1. A video recognition method, comprising:

2. The method of claim 1, wherein the determining the string of feature values for the video to be identified based on the sequence of video frames comprises:

aiming at a video frame sequence, dividing the video frame sequence into a plurality of groups of frame sequences with equal length in a time sequence;

for each group of frame sequences, dividing each frame of image in the sequence into a plurality of image areas;

for each image area, counting the average value of the brightness signals of all frames in the group of frame sequences;

the series of feature values of each group of frame sequences is determined based on an average of luminance signals of a plurality of image regions in the group of frame sequences.

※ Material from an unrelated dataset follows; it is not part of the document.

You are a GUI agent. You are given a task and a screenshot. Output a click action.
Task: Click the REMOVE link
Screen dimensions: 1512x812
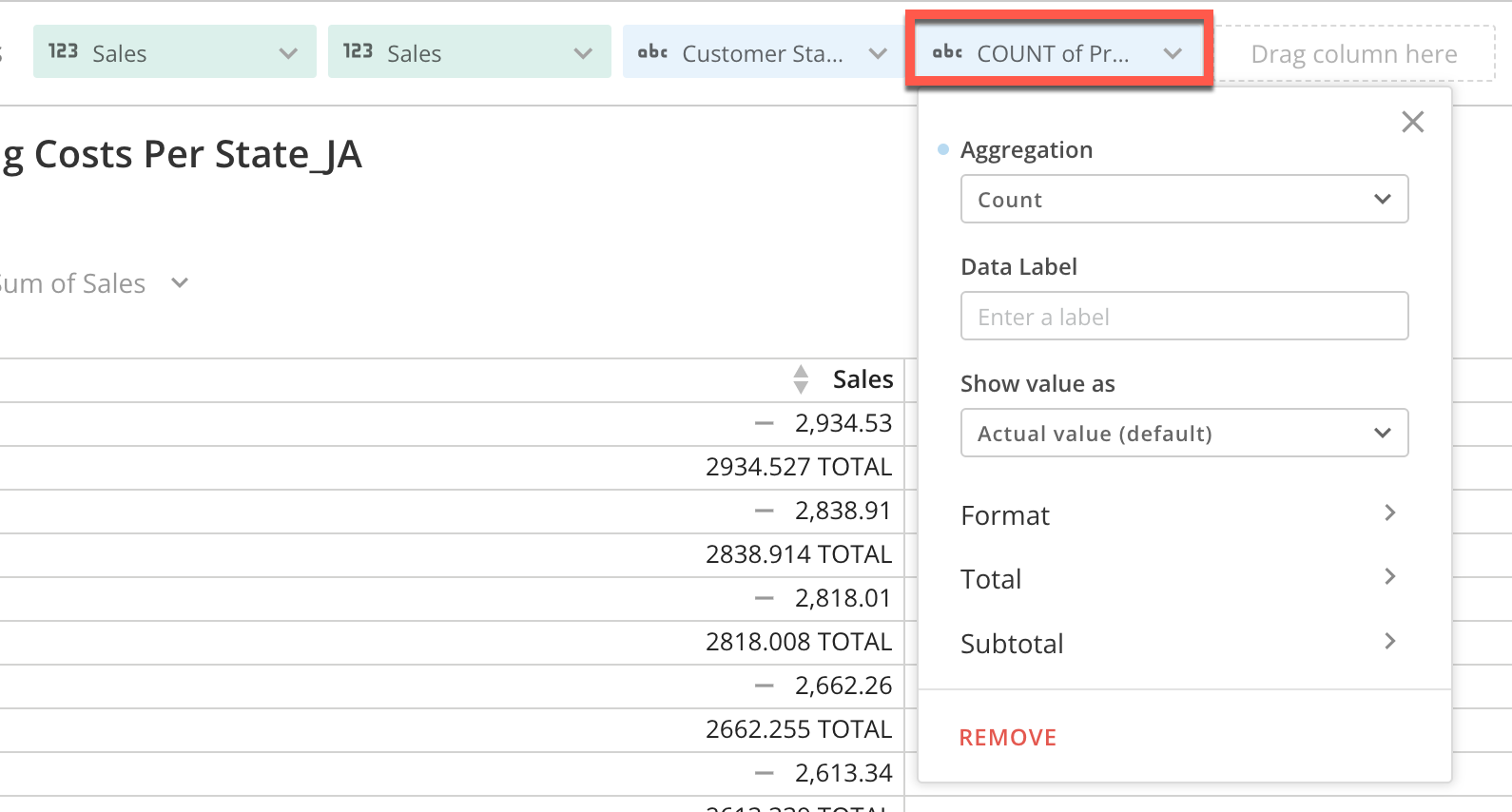[1007, 737]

3. The method of claim 2, wherein determining the string of feature values for a set of frame sequences based on an average of luminance signals of a plurality of image regions in the set of frame sequences comprises:

determining the difference value of the average values of the brightness signals of the first image area and the second image area in sequence aiming at each group of frame sequences; wherein the first image area and the second image area are any two adjacent image areas;

determining a string of feature values for the set of frame sequences based on a comparison of each of the differences with a first threshold.

4. The method of claim 3, wherein determining the string of feature values for the set of frame sequences based on the comparison of each of the difference values with the first threshold comprises:

determining a plurality of bit values based on a comparison of each of the difference values to a first threshold;

and sequencing the bit values according to the relative position of each region image, and sequencing the characteristic value strings of each group of frame sequences according to the time sequence to obtain the characteristic value strings of the video to be identified.

5. The method according to claim 1, wherein identifying the video to be identified based on the matching result of the feature value string of the video to be identified and the pre-stored feature value string comprises:

comparing the characteristic value string of the video to be identified with the pre-stored characteristic value string bit by bit, and calculating to obtain a matching rate;

6. The method of claim 1, further comprising:

acquiring a characteristic value string of a source video according to a preset video fingerprint algorithm;

acquiring a video identifier corresponding to a source video;

storing the string of feature values of the source video and the video identification pair in a fingerprint database.

7. A video recognition apparatus, comprising:

8. An apparatus, characterized in that the apparatus comprises:

one or more processors;

a memory for storing one or more programs;

when executed by the one or more processors, cause the one or more processors to implement the video recognition method of any of claims 1-6.

9. A computer-readable storage medium, on which a computer program is stored which, when being executed by a processor, carries out the video recognition method of any one of claims 1 to 6.